L'infirmière se penche et fait l'examen des jambes. «De l'oedème sévère, qui prend le godet, affirme-t-elle. En gros, ça veut dire que les plaies suintent. Il est important de changer le pansement pour ne pas que les ulcères s'étendent. Et il faut utiliser des compresses spéciales, absorbantes.»

15h

Mme Laplante regarde l'heure. Même si elle a d'autres patients à voir, elle prend le temps de rassurer Mme Ladouceur. «Je m'occupe de vous, dit-elle. Je vais appeler votre médecin.» Le temps de ranger la valise, de replacer le nécessaire à soigner et revoilà l'infirmière sur la route. «Ça n'a pas d'allure, dit-elle. Je ne demande pas de prescrire des narcotiques, mais il me semble qu'on pourrait faire plus. On a donné une partie de nos fonctions aux auxiliaires, aux inhalothérapeutes aussi. Il est temps qu'on puisse ajuster ou renouveler des ordonnances.»

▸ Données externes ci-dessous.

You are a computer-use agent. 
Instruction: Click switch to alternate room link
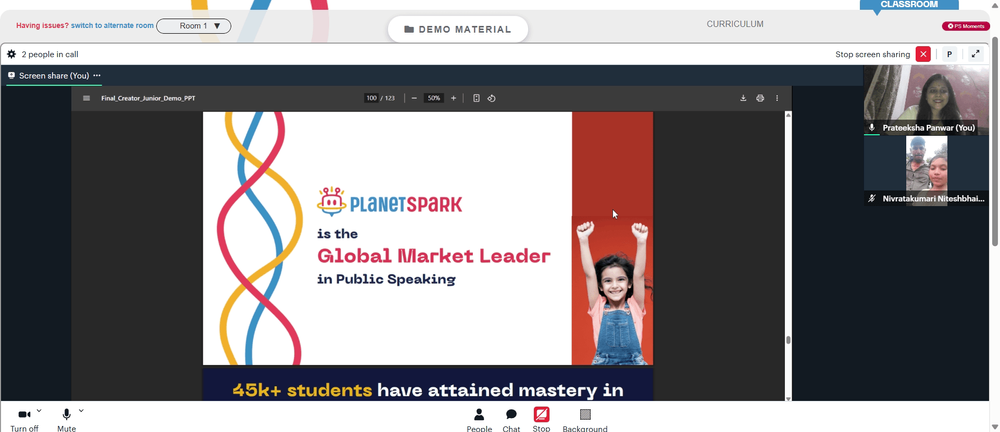(112, 26)
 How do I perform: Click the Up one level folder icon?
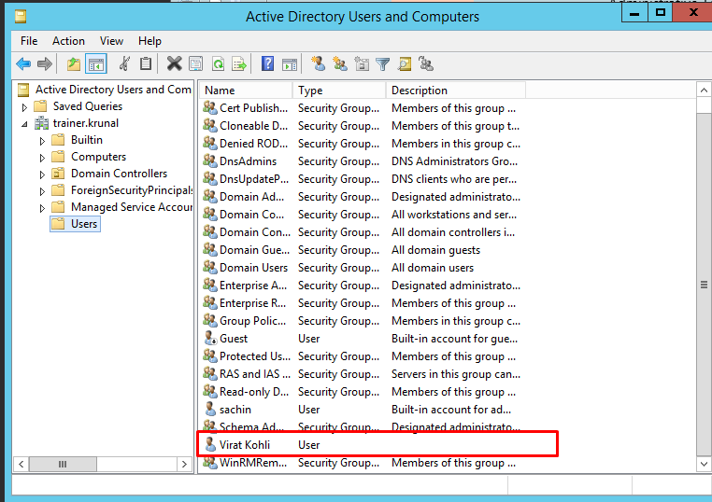pyautogui.click(x=74, y=64)
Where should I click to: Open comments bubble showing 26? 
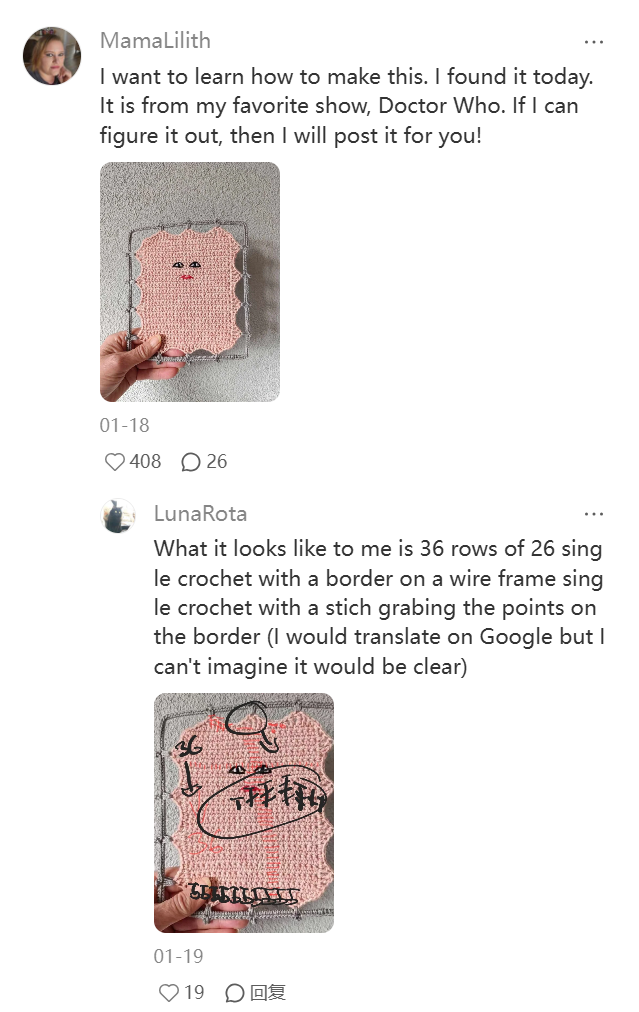pos(191,462)
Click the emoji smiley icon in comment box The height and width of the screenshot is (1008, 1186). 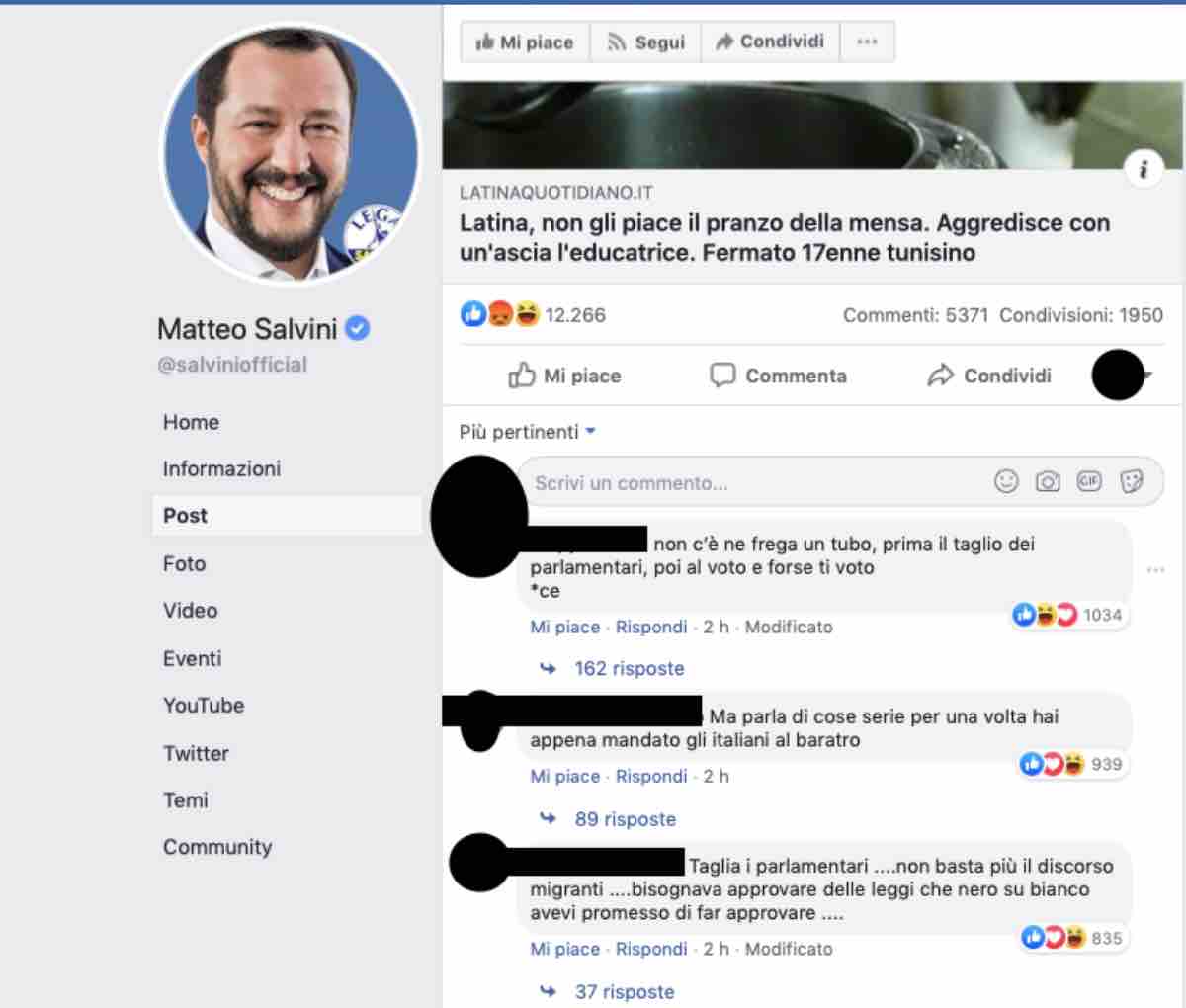(1006, 481)
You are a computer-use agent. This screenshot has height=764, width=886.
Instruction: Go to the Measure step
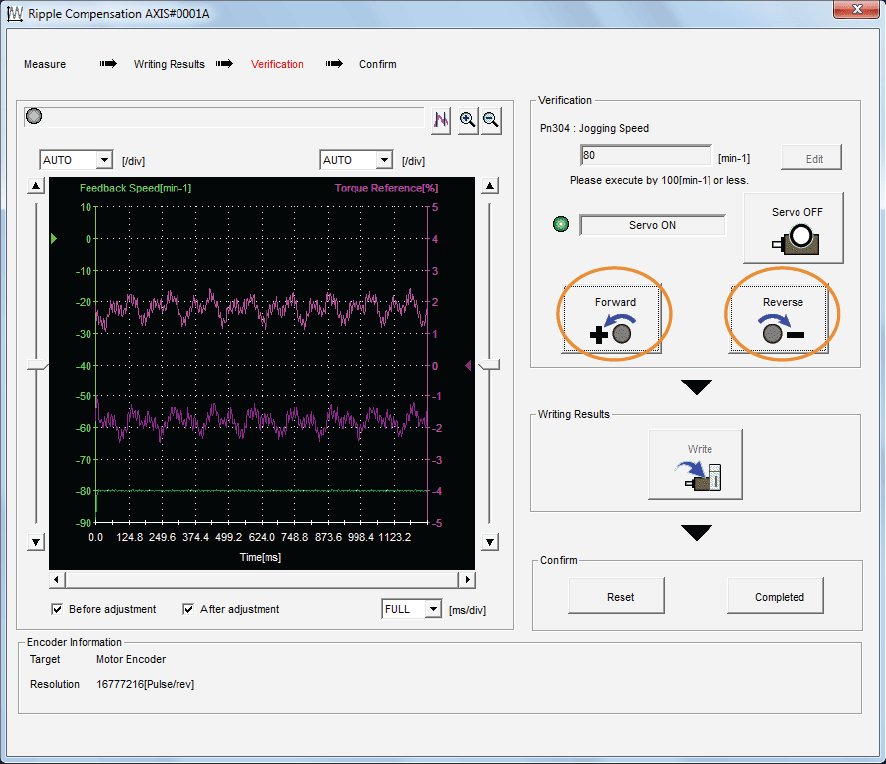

À l'OIIQ, on explique qu'on se bat depuis six ans pour que les dispositions déjà prévues dans la loi soient mises en application. Les fameuses ordonnances collectives, dit Gyslaine Desrosiers, présidente de l'Ordre. «Mme Laplante a raison, estime la présidente. Depuis la loi 90 introduisant les ordonnances collectives, les infirmières qui font du suivi de patients, cancéreux ou autres, pourraient ajuster des médicaments. Sauf que nous sommes en 2011 et ce n'est toujours pas en place. C'est à cause du gouvernement qui ne prend pas le leadership dans le dossier, mais surtout à cause des pharmaciens qui nous ont rendu ça tellement compliqué. Ils ne veulent pas de nos ordonnances collectives.»

La présidente de l'Ordre se demande si le dossier aboutira un jour. «Mais à défaut d'obtenir les ordonnances collectives, on pourrait nous donner des pouvoirs de prescription, affirme Mme Desrosiers. Je n'aime pas me positionner dans des revendications controversées, mais si ça continue, je vais me retourner et je vais dire qu'on veut prescrire. Parce qu'il y a plein d'exemples où on pourrait faire plus. Dans les urgences, entre autres, les infirmières pourraient envoyer directement les patients en radiologie. Mais avec les directives envoyées aux directions d'établissement de réduire les budgets, on est loin de se demander ce que les infirmières peuvent faire de plus.»

Au ministère de la Santé, il n'a jamais été question jusqu'à maintenant d'accorder des pouvoirs de prescription aux infirmières. Au cours des dernières années, le ministre de la Santé a mis une bonne partie de son énergie à convaincre les médecins d'intégrer des infirmières-praticiennes qui, elles, ont la possibilité de prescrire. Un dossier qui avance, mais à pas de tortue, avec l'objectif d'avoir 500 infirmières praticiennes dans le réseau d'ici 2017. En Ontario, il y en a bien au-delà de 2000.